---------- INFORMATION PROVIDED

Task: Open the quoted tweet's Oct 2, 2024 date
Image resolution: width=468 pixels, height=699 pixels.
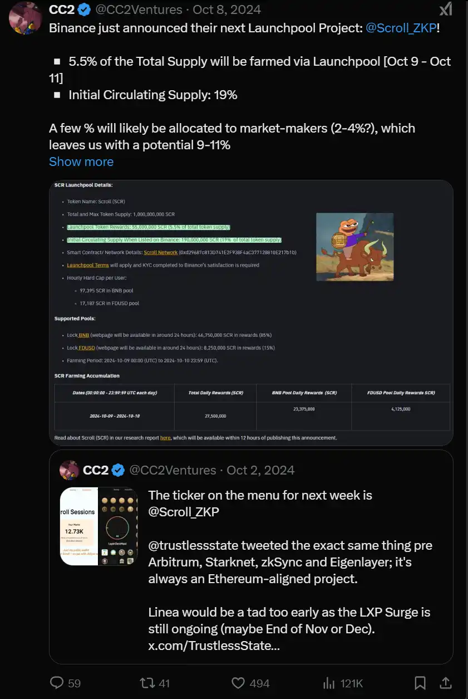Action: (x=260, y=470)
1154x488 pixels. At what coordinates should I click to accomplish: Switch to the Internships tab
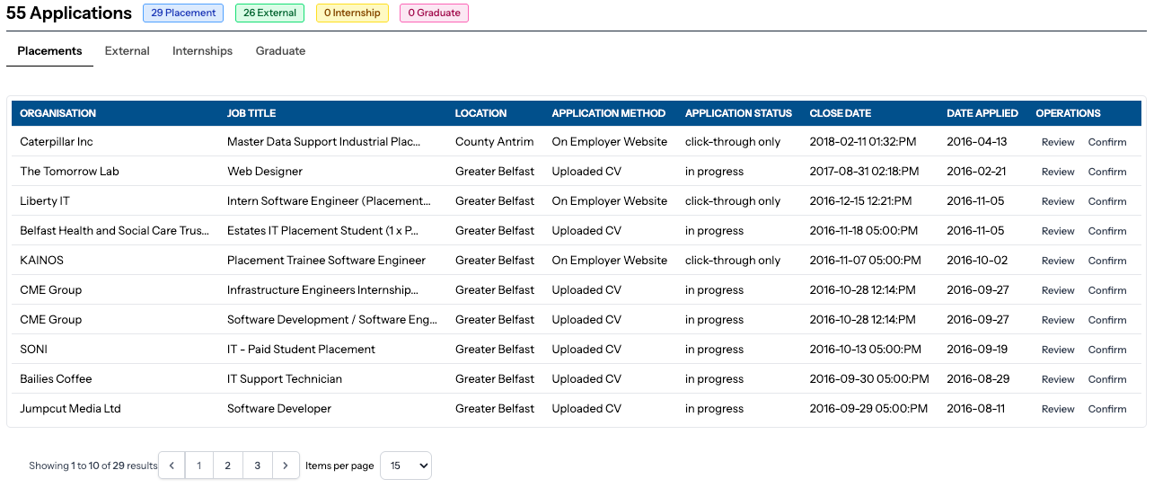click(203, 51)
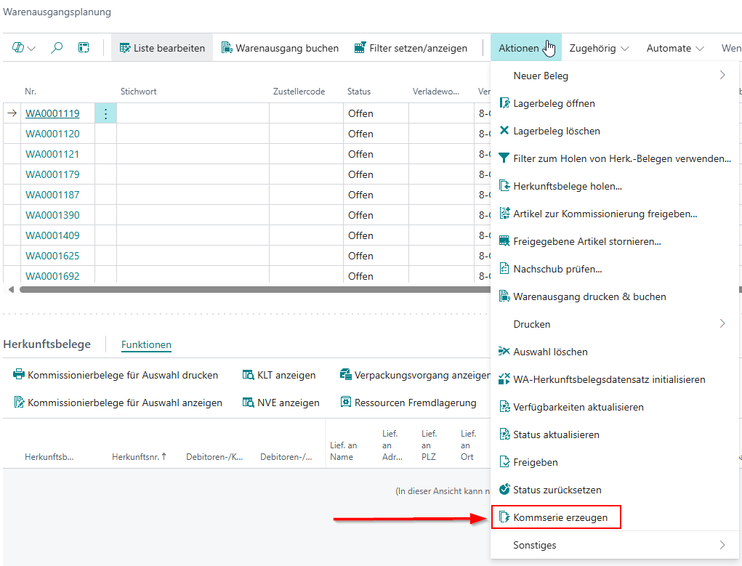The image size is (742, 566).
Task: Switch to the Funktionen tab
Action: click(x=146, y=344)
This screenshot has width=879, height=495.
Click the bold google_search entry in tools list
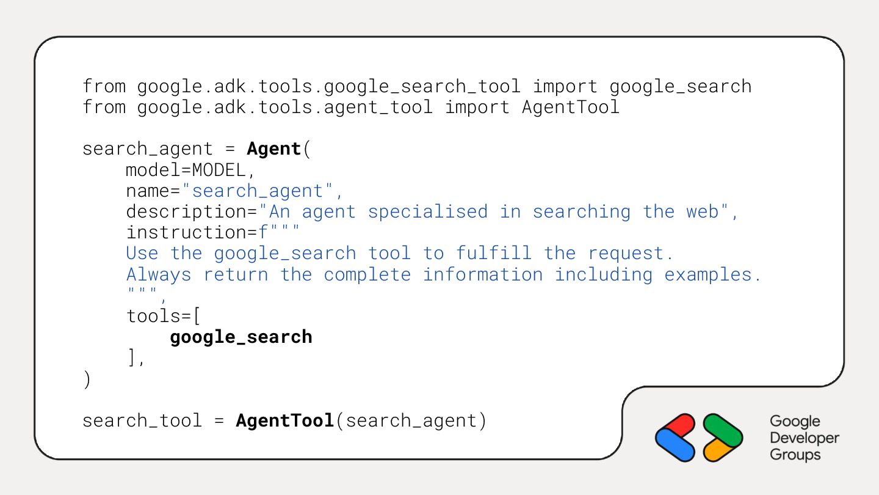241,337
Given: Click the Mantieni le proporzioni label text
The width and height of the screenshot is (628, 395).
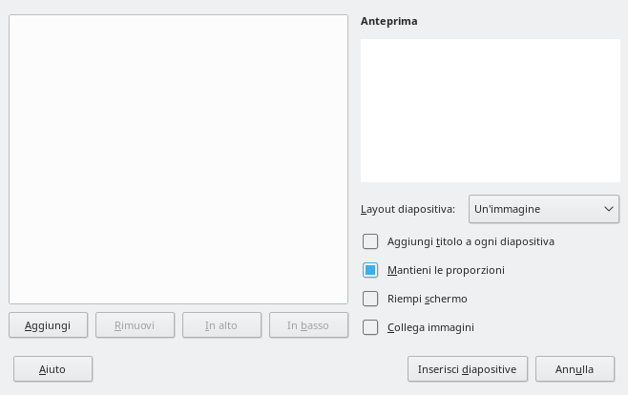Looking at the screenshot, I should point(446,270).
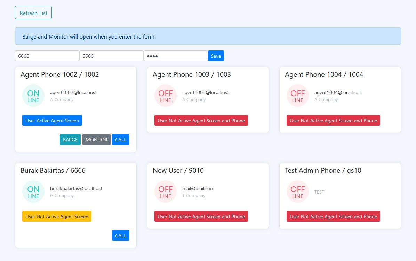Click the ONLINE status badge for Agent Phone 1002
The image size is (416, 261).
point(33,96)
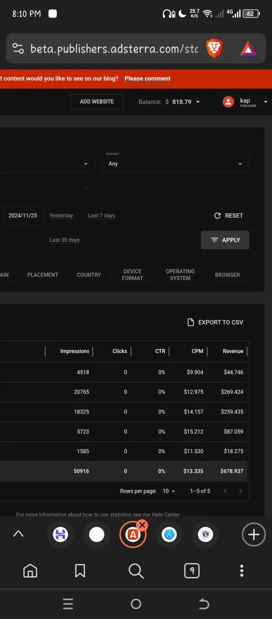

--------------------

## [EXERCISE AIM]
Set each line of the records down exactly, leaving every picture out.

## [TASK ANSWER]
Task: Open the quoted tweet's Oct 2, 2024 date
Image resolution: width=468 pixels, height=699 pixels.
Action: (x=260, y=470)
1154x488 pixels. At what coordinates should I click to accomplish: Switch to the Internships tab
click(203, 51)
The image size is (742, 566).
Task: Switch to the Funktionen tab
Action: click(x=146, y=344)
This screenshot has width=879, height=495.
Click the bold google_search entry in tools list
241,337
Given: Click the Mantieni le proporzioni label text
The width and height of the screenshot is (628, 395).
Looking at the screenshot, I should point(446,270).
Click the ONLINE status badge for Agent Phone 1002
The image size is (416, 261).
point(33,96)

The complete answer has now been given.